■ What needs to be done:
In the listing, from the start through the line containing "coordinates (867, 458).", switch every "Identify" to "Determine" and leave everything else unchanged. Reproduce only those lines.
** start **
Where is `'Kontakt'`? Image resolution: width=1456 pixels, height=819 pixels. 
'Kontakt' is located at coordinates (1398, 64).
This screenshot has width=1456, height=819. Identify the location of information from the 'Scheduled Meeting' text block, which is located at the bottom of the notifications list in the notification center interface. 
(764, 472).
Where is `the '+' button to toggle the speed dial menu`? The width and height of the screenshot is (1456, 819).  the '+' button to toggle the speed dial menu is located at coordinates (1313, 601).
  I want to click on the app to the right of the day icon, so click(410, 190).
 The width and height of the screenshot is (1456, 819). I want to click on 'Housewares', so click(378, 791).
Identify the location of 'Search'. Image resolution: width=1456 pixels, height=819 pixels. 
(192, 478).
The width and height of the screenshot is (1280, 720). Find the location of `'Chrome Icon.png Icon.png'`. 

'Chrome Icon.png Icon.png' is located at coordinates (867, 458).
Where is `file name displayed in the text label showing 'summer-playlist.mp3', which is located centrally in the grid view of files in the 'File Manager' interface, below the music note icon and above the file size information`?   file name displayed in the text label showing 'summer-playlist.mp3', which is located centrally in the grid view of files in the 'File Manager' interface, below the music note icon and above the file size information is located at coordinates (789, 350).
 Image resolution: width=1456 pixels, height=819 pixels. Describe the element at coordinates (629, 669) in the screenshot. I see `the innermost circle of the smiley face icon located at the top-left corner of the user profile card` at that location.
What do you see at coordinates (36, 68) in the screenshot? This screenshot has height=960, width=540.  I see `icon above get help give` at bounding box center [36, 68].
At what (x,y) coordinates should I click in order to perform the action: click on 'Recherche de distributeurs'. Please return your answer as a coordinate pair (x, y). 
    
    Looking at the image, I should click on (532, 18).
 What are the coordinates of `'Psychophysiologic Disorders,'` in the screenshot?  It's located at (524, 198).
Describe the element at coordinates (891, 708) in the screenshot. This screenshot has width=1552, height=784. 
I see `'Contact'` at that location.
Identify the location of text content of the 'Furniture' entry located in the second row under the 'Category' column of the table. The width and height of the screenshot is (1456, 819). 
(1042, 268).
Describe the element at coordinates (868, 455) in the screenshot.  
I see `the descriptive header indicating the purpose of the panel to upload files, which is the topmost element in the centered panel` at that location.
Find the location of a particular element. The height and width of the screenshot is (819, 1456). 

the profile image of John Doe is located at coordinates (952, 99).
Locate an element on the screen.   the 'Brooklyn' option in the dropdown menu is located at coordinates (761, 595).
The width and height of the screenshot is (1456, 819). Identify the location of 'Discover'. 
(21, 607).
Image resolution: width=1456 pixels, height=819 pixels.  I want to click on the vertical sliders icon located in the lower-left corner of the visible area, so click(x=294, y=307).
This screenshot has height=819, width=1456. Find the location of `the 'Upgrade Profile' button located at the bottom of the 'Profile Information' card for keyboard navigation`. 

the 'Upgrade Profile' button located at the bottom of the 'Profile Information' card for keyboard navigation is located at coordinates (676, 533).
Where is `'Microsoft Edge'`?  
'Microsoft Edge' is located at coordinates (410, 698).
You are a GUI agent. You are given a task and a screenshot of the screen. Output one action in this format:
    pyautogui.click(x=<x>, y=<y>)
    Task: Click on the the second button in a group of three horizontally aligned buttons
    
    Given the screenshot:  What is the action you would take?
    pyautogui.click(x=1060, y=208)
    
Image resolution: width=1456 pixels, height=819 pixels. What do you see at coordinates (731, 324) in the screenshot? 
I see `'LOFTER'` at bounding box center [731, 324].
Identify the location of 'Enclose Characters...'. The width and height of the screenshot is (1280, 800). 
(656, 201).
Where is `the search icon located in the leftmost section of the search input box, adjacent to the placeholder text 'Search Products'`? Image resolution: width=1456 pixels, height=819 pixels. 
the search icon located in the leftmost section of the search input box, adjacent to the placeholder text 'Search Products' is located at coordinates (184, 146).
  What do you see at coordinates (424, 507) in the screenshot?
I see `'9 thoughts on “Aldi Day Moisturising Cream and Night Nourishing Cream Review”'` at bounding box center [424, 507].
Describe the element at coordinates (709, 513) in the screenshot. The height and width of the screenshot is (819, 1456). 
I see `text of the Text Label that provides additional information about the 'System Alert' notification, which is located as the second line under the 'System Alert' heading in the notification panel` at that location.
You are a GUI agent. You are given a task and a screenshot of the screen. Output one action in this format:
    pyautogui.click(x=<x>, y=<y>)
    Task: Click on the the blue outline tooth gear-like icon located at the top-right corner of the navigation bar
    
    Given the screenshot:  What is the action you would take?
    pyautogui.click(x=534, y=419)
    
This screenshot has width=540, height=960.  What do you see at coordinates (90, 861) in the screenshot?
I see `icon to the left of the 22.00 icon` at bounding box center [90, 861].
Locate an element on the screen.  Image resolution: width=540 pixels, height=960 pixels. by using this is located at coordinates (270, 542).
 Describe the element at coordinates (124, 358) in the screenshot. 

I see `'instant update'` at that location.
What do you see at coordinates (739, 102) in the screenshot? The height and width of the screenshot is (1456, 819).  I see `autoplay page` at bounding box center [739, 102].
** end **
■ Answer to this exercise:
Where is `'Kontakt'`? Image resolution: width=1456 pixels, height=819 pixels. 
'Kontakt' is located at coordinates (1398, 64).
This screenshot has width=1456, height=819. Determine the location of information from the 'Scheduled Meeting' text block, which is located at the bottom of the notifications list in the notification center interface. 
(764, 472).
Where is `the '+' button to toggle the speed dial menu`? The width and height of the screenshot is (1456, 819).  the '+' button to toggle the speed dial menu is located at coordinates (1313, 601).
  I want to click on the app to the right of the day icon, so click(410, 190).
 The width and height of the screenshot is (1456, 819). I want to click on 'Housewares', so click(378, 791).
Determine the location of 'Search'. Image resolution: width=1456 pixels, height=819 pixels. 
(192, 478).
The width and height of the screenshot is (1280, 720). Find the location of `'Chrome Icon.png Icon.png'`. 

'Chrome Icon.png Icon.png' is located at coordinates (867, 458).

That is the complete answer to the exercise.